* _Raw data_
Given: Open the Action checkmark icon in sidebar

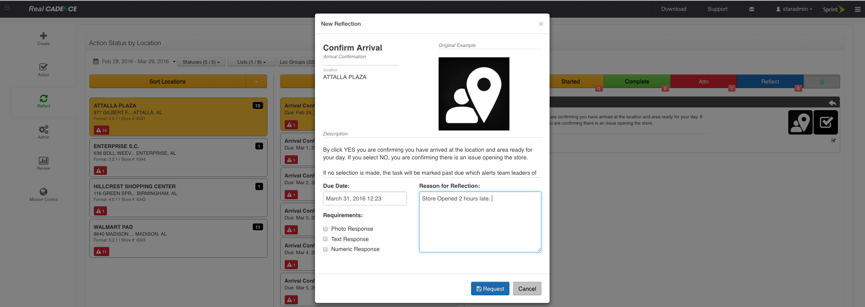Looking at the screenshot, I should pyautogui.click(x=43, y=67).
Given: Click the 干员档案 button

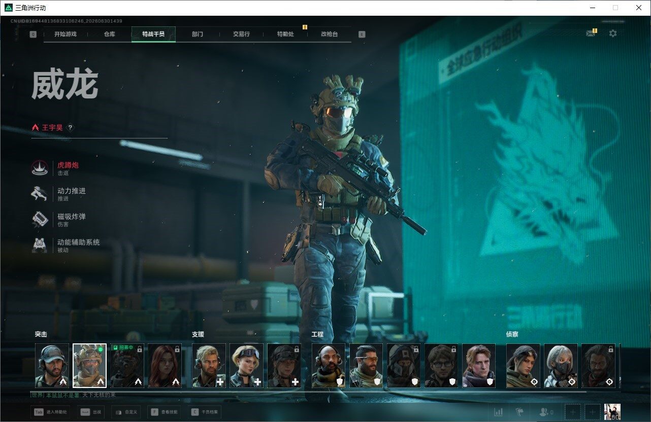Looking at the screenshot, I should pyautogui.click(x=205, y=412).
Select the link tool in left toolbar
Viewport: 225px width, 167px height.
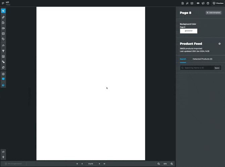tap(3, 17)
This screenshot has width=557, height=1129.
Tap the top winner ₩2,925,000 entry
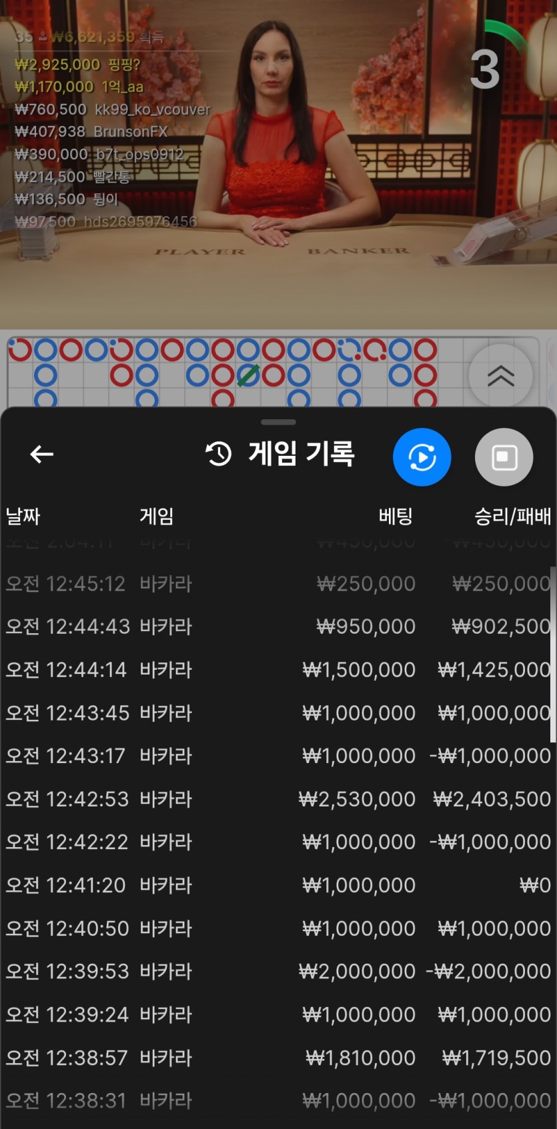coord(77,65)
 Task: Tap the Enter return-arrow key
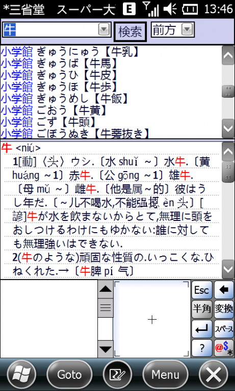coord(202,329)
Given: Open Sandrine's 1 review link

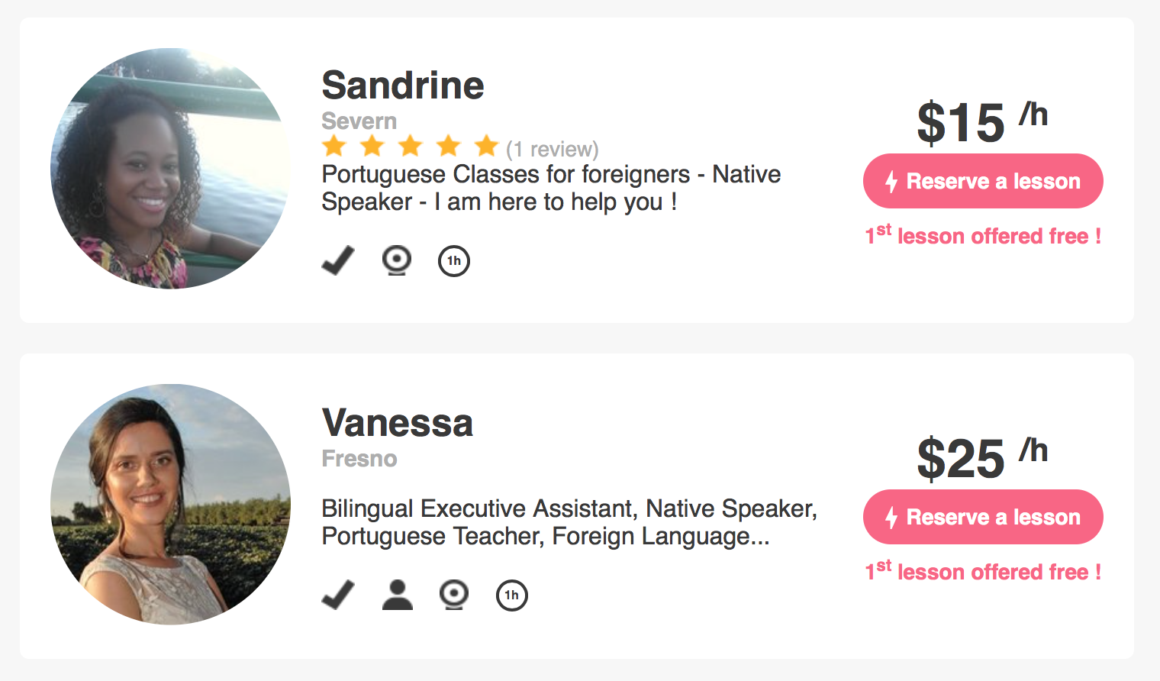Looking at the screenshot, I should (x=553, y=149).
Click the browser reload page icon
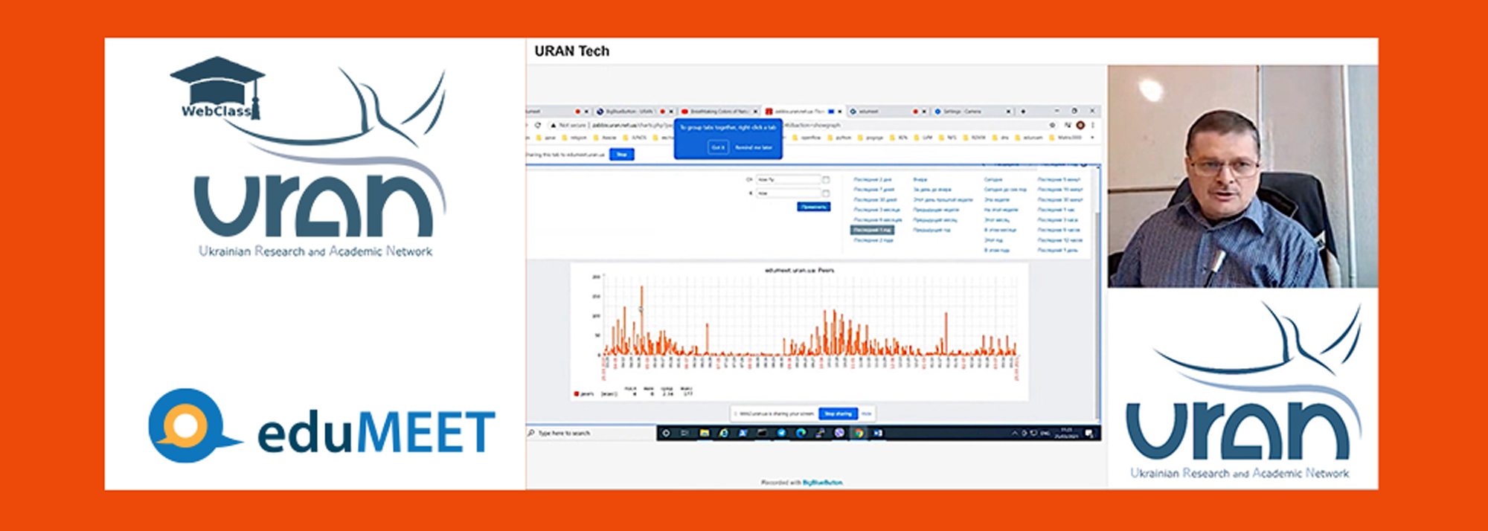This screenshot has width=1488, height=531. (538, 125)
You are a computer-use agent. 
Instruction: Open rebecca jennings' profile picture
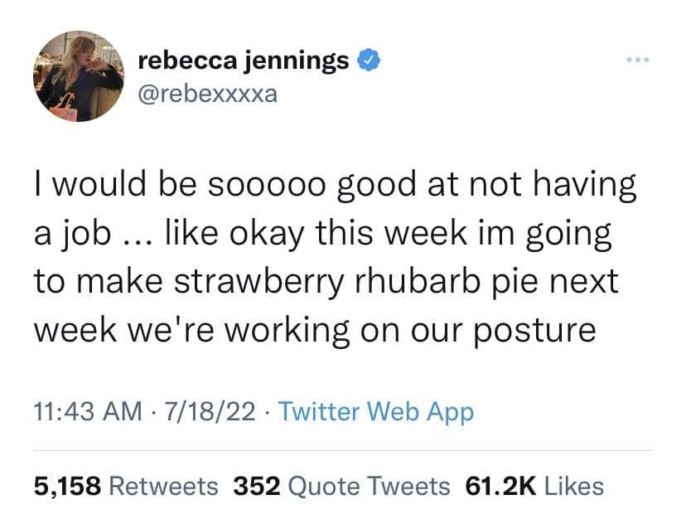click(x=79, y=77)
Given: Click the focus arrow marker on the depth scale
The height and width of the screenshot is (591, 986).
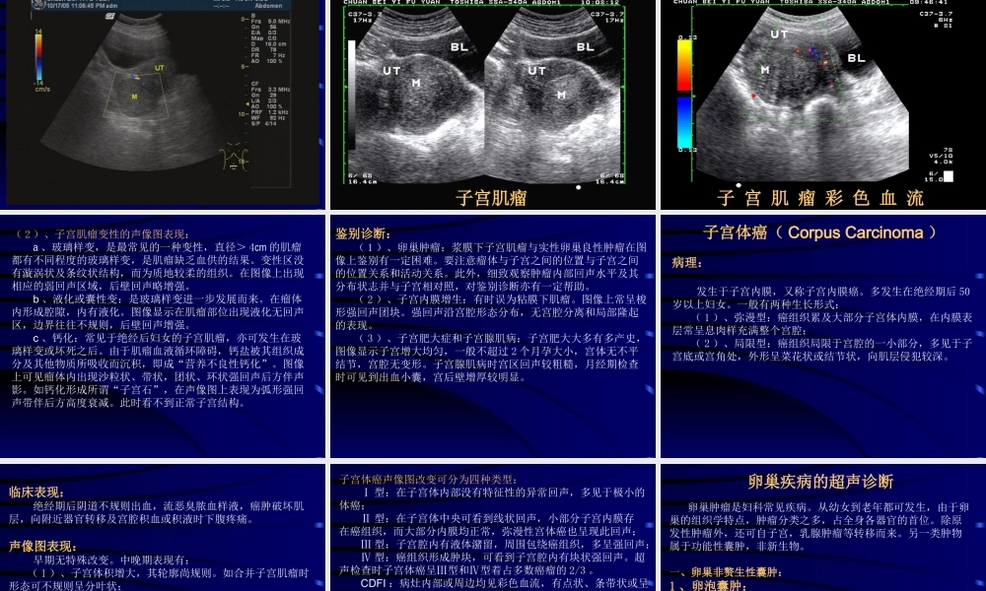Looking at the screenshot, I should coord(246,105).
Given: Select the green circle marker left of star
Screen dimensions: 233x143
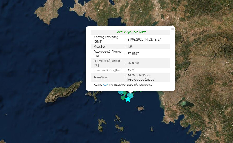Looking at the screenshot, I should (x=123, y=98).
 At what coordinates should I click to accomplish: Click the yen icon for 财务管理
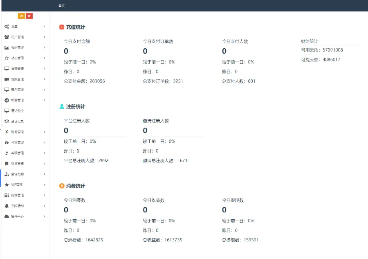[x=7, y=132]
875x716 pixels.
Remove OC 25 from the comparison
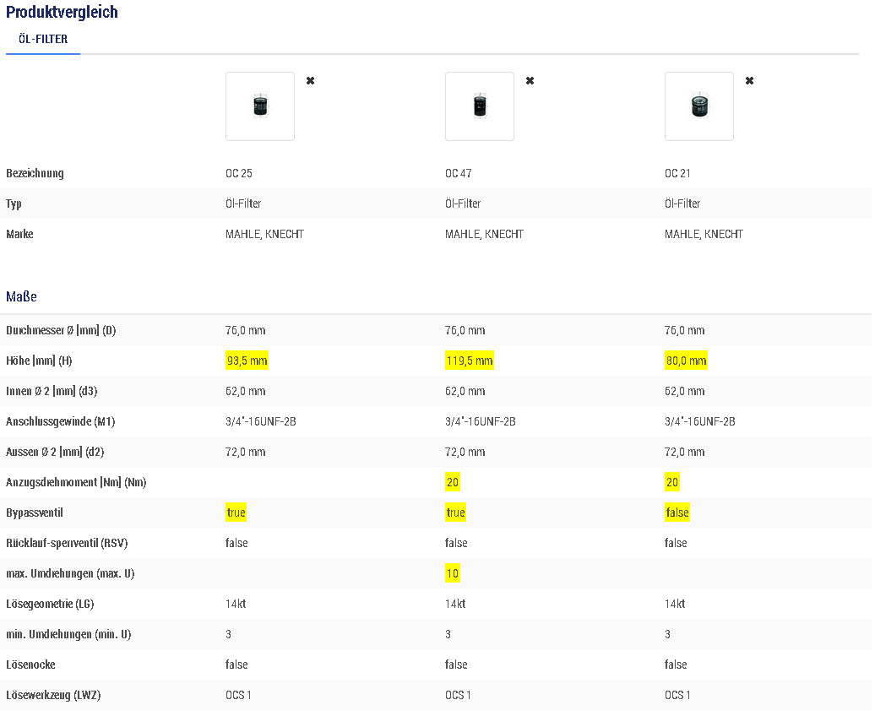(310, 81)
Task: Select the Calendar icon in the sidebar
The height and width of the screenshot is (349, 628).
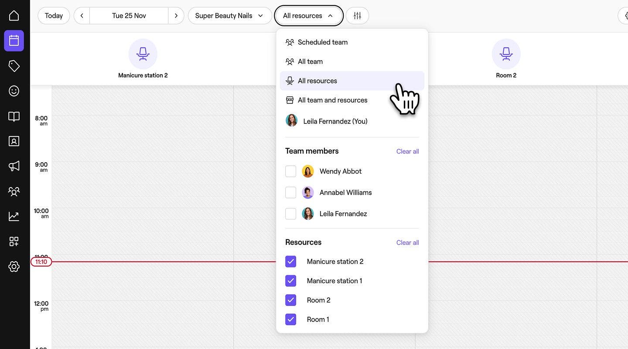Action: click(x=14, y=40)
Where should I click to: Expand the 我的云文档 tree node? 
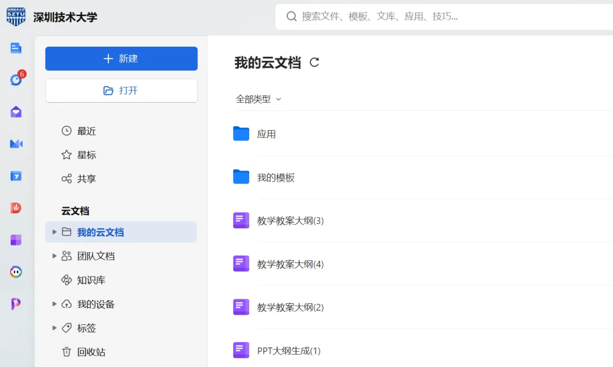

* _Task instructions_
Find the line that contains "Given: Click the focus", then write out that line and every line after it through the end of the records, exactly. Leave the pictures out.

* _The completed task_
Given: Click the focus arrow marker on the depth scale
The height and width of the screenshot is (591, 986).
Looking at the screenshot, I should coord(246,105).
Given: Select the green circle marker left of star
Screen dimensions: 233x143
Looking at the screenshot, I should (x=123, y=98).
 At what coordinates should I click to accomplish: Click the yen icon for 财务管理
[x=7, y=132]
875x716 pixels.
Remove OC 25 from the comparison
(310, 81)
Task: Select the Calendar icon in the sidebar
The height and width of the screenshot is (349, 628).
Action: click(x=14, y=40)
Where should I click to: Expand the 我的云文档 tree node? 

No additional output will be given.